In the introduction the application of using THz and GHz waves for non-inversive food quality inspection is described. The style of writing is very well and the line of arguments mentions several important points, but the most important statements (e.g. the characteristics of THz beam shaping) are just mentioned at the end and they are not put into focus. Instead there is a very long paragraph about the applications in the food industry, which has not much to do with what was investigated in this paper. All in all, the first part of the introduction should be shortened a bit and the basics of beam shaping should be described more detailed.

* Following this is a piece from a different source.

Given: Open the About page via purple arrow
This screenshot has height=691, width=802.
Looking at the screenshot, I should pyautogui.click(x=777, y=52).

In the simulation chapter several important information are missing. For the source, no parameter but the wavelength is given. But when investigating the influence of the lens behind the source, at least the diverging angle must be given. Otherwise, the whole paper has no scientific value. Also,

other important geometric parameters should be added to figure 1 (distance between the lenses/axicons, …). In this figure, the interesting part of the beam is shown much too small. Instead there is a second axicon, a second lens and a detector, which is not mentioned in this chapter and for the simulation irrelevant. The sentence “[…], the apex angle should be carefully chosen because it is proportional to the beam spot size, […]” should be corrected. It cannot be true, that there is proportional correlation between an angle and a length.

In figure 2, many parameters of the used components are given. In the end, it is not clear, what is the resolution of the whole measuring setup. Is it limited by the pinhole of the detector or by the resolution of the stage? Again, in this chapter, important details in the figure like the detector are much too small.

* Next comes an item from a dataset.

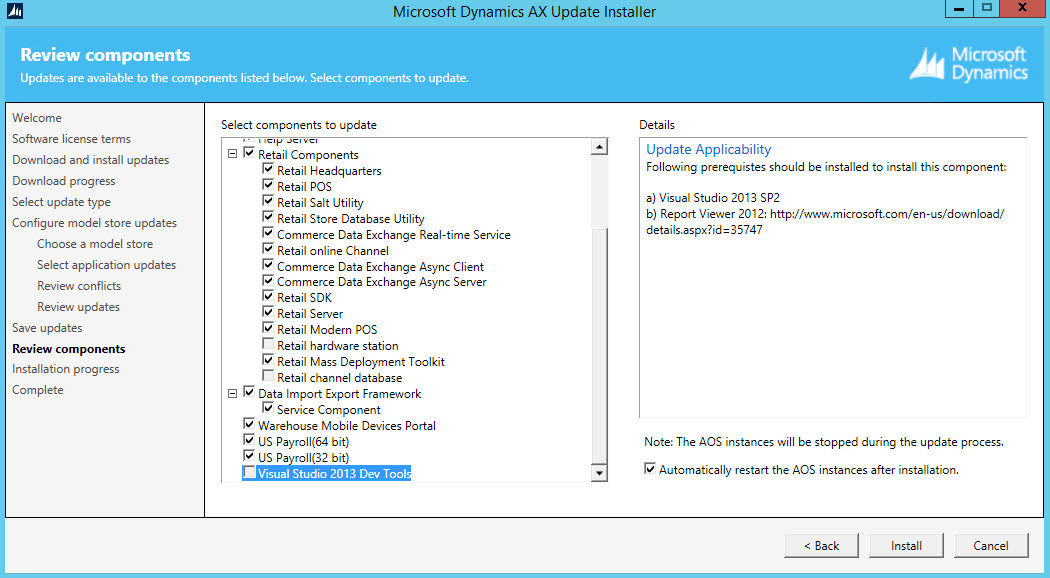Uncheck the Retail POS checkbox
The image size is (1050, 578).
268,186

In chapter 4 the results of the measurement are discussed. Figure 3 gives a good overview on the scanning strategy. But for showing the diverging of the higher orders, the used colours should be changed. The mentioned oscillatory interference patterns should be handled with care. It seems like the reason for them is not clearly understood. So, it is not proven, that the smoothed curve shows the truth. It is not explained, why there are some regions with higher interference effects and some with lower ones. However, the smoothed curves do not look like a typical Bessel-Gauss-beam-profile. In figure 5, it shows multiple maxima for some of the curves. This is untypical for axicon applications, but not discussed in the text. When coming to the radial distribution, the values in table 2 do not fit to the diagram in figure 6. In the diagram the “L=46 mm”-curve has the smallest beam width; in the table it is the “L=51 mm”-experiment. Further, it is not explained, why just four values for L has been tested. Concluding chapter 4, too many points are ignored in the discussion, so the significance of these results is questionable.

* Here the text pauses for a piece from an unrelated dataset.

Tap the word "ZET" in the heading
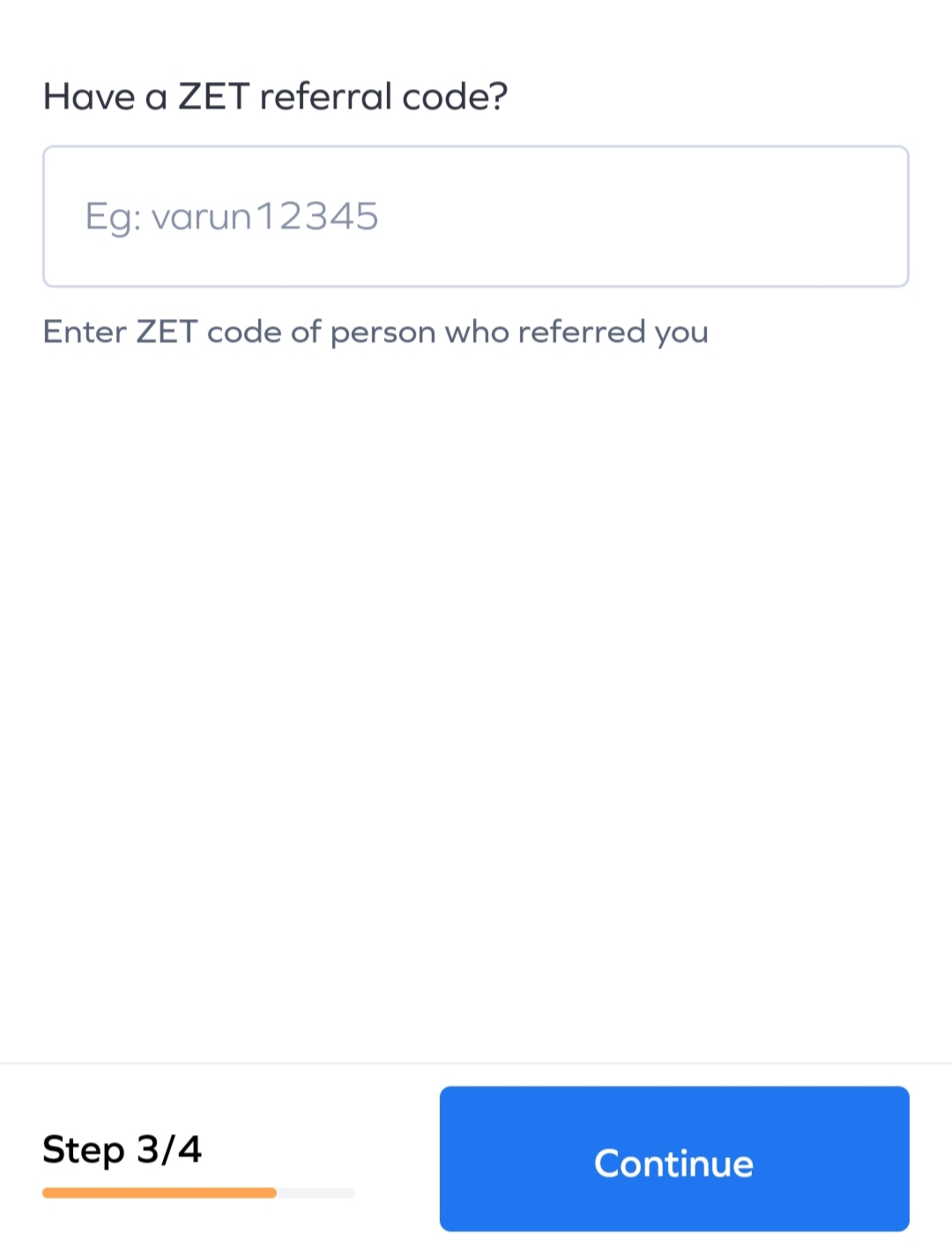Image resolution: width=952 pixels, height=1247 pixels. click(x=214, y=96)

All in all, it has been proven, that there is a way to elongate the depth of focus for GHz Gauss-Bessel-beams. Whether this can help for the application in the food industry, is not yet clarified. Considering, that the whole results are based on moving a lens back and forth, the scientific value of the paper is not very high until there are more detailed investigations about the propagation of the beam behind the axicon. For publishing this paper, several major revisions should be done.

See also my comments in the attached manucript.

Comments for author File: Comments.pdf

Author Response

Please see the attachment.

Author Response File: Author Response.pdf

Round 2

Reviewer 2 Report

I appreciate the effort of the authors. The revised manuscript has provide more information and studies both the experimentally and theoretically.  I would like to recommend the publications.   

Reviewer 3 Report

All my criticisms and comments were satisfactorily implemented in the revised version. The manuscript can be accepted for publication in its present form.